Rationale: The highly prevalent obstructive sleep apnea syndrome (OSA) with its main component intermittent hypoxia (IH) is a risk factor for cardiovascular mortality. The poor knowledge of its pathophysiology has limited the development of specific treatments, whereas the gold standard treatment, continuous positive airway pressure, may not fully reverse the chronic consequences of OSA and has limited acceptance in some patients.
Objectives: To examine the contribution of IH-induced inflammation to the cardiovascular complications of OSA.
Methods: We investigated systemic and vascular inflammatory changes in C57BL6 mice exposed to IH (21-5% Fi(O(2)), 60-s cycle) or normoxia 8 hours per day up to 14 days. Vascular alterations were reassessed in mice treated with a blocking antibody of regulated upon activation, normal T-cell expressed and secreted (RANTES)/CC chemokine ligand 5 (CCL5) signaling pathway, or with the IgG isotype control throughout the IH exposure.
Measurements and main results: IH induced systemic inflammation combining increased splenic lymphocyte proliferation and chemokine expression, with early and predominant RANTES/CCL5 alterations, and enhanced splenocyte migration toward RANTES/CCL5. IH also induced structural and inflammatory vascular alterations. Leukocyte-endothelium adhesive interactions were increased, attested by leukocyte rolling and intercellular adhesion molecule-1 expression in mesenteric vessels. Aortas had increased intima-media thickness with elastic fiber alterations, mucoid depositions, nuclear factor-κB-p50 and intercellular adhesion molecule-1 overexpression, hypertrophy of smooth-muscle cells overexpressing RANTES/CCL5, and adventitial-periadventitial T-lymphocyte infiltration. RANTES/CCL5 neutralization prevented both intima-media thickening and inflammatory alterations, independently of the IH-associated proatherogenic dyslipidemia.

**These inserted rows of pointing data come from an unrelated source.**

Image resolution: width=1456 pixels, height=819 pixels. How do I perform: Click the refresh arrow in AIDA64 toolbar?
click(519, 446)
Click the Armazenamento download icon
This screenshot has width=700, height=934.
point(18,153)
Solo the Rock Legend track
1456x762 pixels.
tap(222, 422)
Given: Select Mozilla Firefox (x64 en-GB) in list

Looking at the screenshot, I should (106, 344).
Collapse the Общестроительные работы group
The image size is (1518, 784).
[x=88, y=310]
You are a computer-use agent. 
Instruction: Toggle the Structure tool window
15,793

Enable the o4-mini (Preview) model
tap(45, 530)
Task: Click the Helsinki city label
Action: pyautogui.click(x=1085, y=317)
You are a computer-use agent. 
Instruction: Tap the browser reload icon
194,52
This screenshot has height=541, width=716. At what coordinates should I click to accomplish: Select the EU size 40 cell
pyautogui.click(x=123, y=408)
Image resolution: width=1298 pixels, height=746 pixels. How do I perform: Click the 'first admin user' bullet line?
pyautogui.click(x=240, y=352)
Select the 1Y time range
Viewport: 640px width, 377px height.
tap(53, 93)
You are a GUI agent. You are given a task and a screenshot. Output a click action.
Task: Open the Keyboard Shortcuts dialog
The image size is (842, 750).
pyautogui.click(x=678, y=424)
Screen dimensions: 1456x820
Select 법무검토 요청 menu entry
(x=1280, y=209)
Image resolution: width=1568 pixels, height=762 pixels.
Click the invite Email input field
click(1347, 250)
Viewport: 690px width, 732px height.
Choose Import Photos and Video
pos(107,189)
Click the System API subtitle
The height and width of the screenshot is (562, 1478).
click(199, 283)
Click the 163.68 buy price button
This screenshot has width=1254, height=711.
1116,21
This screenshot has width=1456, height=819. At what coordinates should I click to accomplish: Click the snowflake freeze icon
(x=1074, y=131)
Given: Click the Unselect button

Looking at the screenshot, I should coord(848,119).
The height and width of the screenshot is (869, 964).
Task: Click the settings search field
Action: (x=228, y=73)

Conclusions: Inflammation is a determinant mechanism for IH-induced preatherosclerotic remodeling involving RANTES/CCL5, a key chemokine in atherogenesis. Characterization of the inflammatory response could allow identifying at-risk patients for complications, and its pharmacologic manipulation may represent a potential complementary treatment of sleep apnea consequences.